The plant will comprise up to 60 fast-starting gas engines fuelled by natural gas connected to electricity generators which will generate a total of 600 MW of electricity. In addition, batteries will store up to 600 MWh and export up to 150 MW of electricity. The engines will not run continuously but will start up for short periods several times a day as the National Grid requires, it is envisaged that they will run for up to 4000 hours per year, i.e. less than half the year. Electrical transformers and switchgear step-up the voltage from the batteries and generators to match the 275 kV National Grid voltage at Tilbury substation.

The flue stacks from the engines may be grouped together; the stacks will be 40 metres tall. The engine building will be 20 metres high and the battery building up to 10 metres high.

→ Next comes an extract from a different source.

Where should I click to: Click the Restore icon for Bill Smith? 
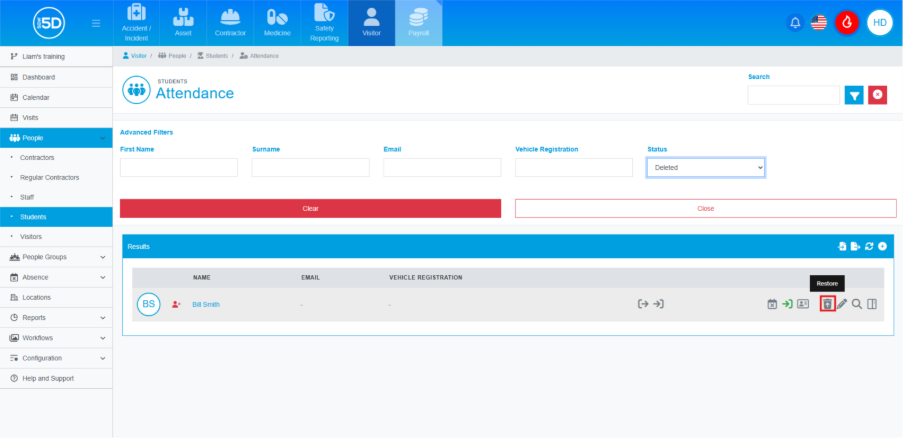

It is envisaged that advance works will start in 2020; main construction work will start in 2021 and take 18 months to six years in total over several phases. The plant will have a design operational life of 35 years.

By 2025, 450 MW gas-powered backup runs occasionally. A 600 MWh / 300 MW grid battery tests reactive power service.

===Tilbury Green Power===
The Tilbury Green Power plant is an operational electricity generating facility which uses wood as a fuel source. The plant is owned and operated by Tilbury Green Power Limited. The plant is located within the Port of Tilbury, Essex. There are two phases of development: Phase 1 is a 40 MW waste wood power plant; and Phase 2 is a 20 MW Solid Recovered Fuel power plant. Only Phase 1 has currently been developed; construction started in August 2015 and the plant was commissioned in early 2019.

The plant utilises about 270,000 tonnes of waste wood to produce up to 319,000 MWh of renewable electricity each year. Wood is processed onsite to produce wood-chip which is burned in a single travelling grate boiler to produce high pressure steam. This steam passes through a single steam turbine to generate electricity. Electricity (at 132 kV) is supplied to the National Grid via a 4.5 km underground cable to the existing 132 kV substation at Tilbury.

Flue gases from the boiler are treated by emissions control technology including Selective Non-Catalytic Reduction (SNCR), fabric filters, and dry lime and activated carbon injection. Exhaust gases are discharged via a 100 metre high stack.